Desde su entrada en Francia con el ejército invasor, Wálter Schnaffs se creía el más desdichado de los hombres. Era gordo, andaba con dificultad, se ahogaba y le dolían los pies. Era pacífico y bondadoso, nunca sanguinario; padre de cuatro niños, a los cuales adoraba, y esposo de una joven rubia, cuyos cuidados, ternuras y caricias echaba de menos a todas horas. Le gustaba levantarse tarde y acostarse pronto, comer lentamente manjares bien condimentados y tomar cerveza en las cervecerías. Afirmaba que todas las dulzuras de la existencia desaparecen con la vida, y sentía un odio inextinguible, instintivo y razonado a un tiempo, hacia los cañones, fusiles, revólveres y sables; pero, sobre todo, le inspiraban horror las bayonetas, sintiéndose incapaz de esgrimir ágilmente semejante arma para defender su vientre.
Y cuando, al llegar la noche, se veía obligado a dormir en el suelo, envuelto en su capote, junto a sus camaradas que roncaban, pensaba en la familia que dejó y en los peligros constantes de la guerra. Si muriese, ¿qué sería de sus hijitos? ¿Quién los mantendría? ¿Quién los educaría? Ni aun viviendo él estarían muy sobrados, a pesar del esfuerzo que hizo para dejarles, al partir, algún dinero. Y, a veces, Wálter Schnaffs lloraba.
Al principio de los combates las piernas le flaqueaban de tal modo que se hubiera dejado caer, sin el temor de que toda la tropa lo pisoteara. El silbido de las balas le ponía siempre los pelos de punta.
Vivía siempre atemorizado y angustioso.
El cuerpo de ejército de que formaba parte avanzaba hacia Normandía y en una ocasión lo comisionaron para reconocer un terreno, dándole un corto destacamento que debía explorar la comarca y replegarse inmediatamente.
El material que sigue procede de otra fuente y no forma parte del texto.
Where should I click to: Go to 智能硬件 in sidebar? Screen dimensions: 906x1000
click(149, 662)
Todo parecía tranquilo en las cercanías y nada indicaba una resistencia.
Pero los prusianos bajaban con tranquilidad a un pequeño valle cortado por torrentes profundos, cuando un violento fuego de fusilería los detuvo, haciéndoles más de veinte bajas, y un batallón de cazadores, saliendo bruscamente de un bosquecillo, avanzó hacia ellos con bayoneta calada.
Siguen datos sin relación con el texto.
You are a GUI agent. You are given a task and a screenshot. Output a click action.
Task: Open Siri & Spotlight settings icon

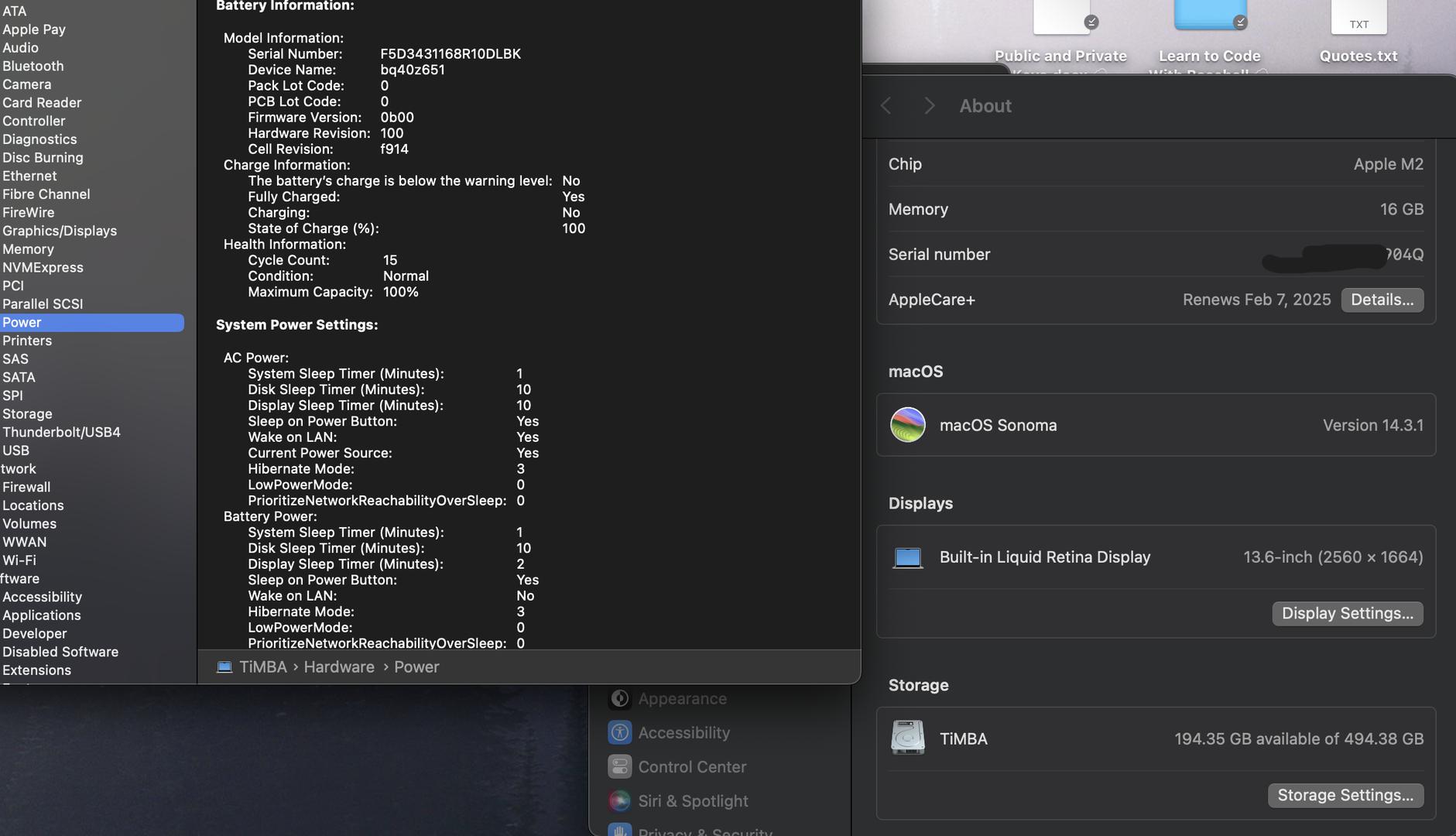[x=619, y=801]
Wálter Schnaffs quedó un punto inmóvil, tan sorprendido y turbado que ni siquiera se le ocurrió huir. Luego, un deseo loco de abandonar el campo lo poseyó; pero reflexionando que corría como una tortuga y los cazadores franceses como galgos, renunció a sus intentos. Entonces vio, a seis pasos de distancia, una cortadura llena de maleza y cubierta de hojarasca. Acercándose saltó a pies juntos, sin detenerse a calcular la profundidad, como se salta de un puente al río.
Atravesó, como una flecha, una gruesa capa de bejucos y zarzas que le arañaron la cara y las manos, y cayó pesadamente sobre un lecho de piedras. Levantando los ojos vio el cielo por el agujero que hizo al bajar. Aquel agujero revelador podría denunciarle y se arrastró cautamente, a cuatro patas, hacia el fondo de aquel escondrijo, bajo un techo de ramas enlazadas, yendo lo más de prisa posible, apartándose del lugar del combate. Al fin se detuvo, se sentó y quedó como una liebre, acurrucado entre hierbas secas.